Kurdish women based in Iran have been particularly active in showing solidarity with Afghan women because they share a common language – Farsi. Recently, the Women’s Defence Forces (YPJ) in Rojava also issued a statement urging Afghan women to organise ‘Just as we as YPJ have resisted IS and the Turkish occupiers and their gangs with the organized force of women, strengthened and increased our army, Afghan women too can become a force for freedom with their strength and organisation.’

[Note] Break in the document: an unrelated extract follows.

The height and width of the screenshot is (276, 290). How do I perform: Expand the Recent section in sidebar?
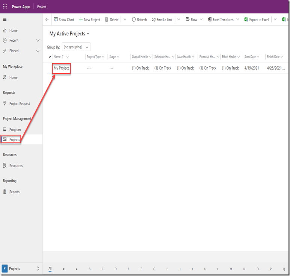(38, 40)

After the Yazidi women were abducted during the Sinjar (Iraqi Kurdistan/Bashur) siege, brutalised and enslaved by ISIS, the Kurdish women trained them to set up their own defence units, YJE, which took part in the liberation of Raqqa and liberated their Yazidi sisters who were still enslaved by ISIS. The YPG provide three months of ideological training to new recruits, so they “know who they are, what they are doing, what it is to be equal. It’s easy to teach them to shoot, but psychologically your face is on the ground, you feel the pain.” It is the will that needs to be strengthened, more than the muscle, in the fight against patriarchy. The Kurdish women have always emphasised that.
It should be sisters doing it for themselves. The connections are there; we just need to flick the switch to get the current flowing.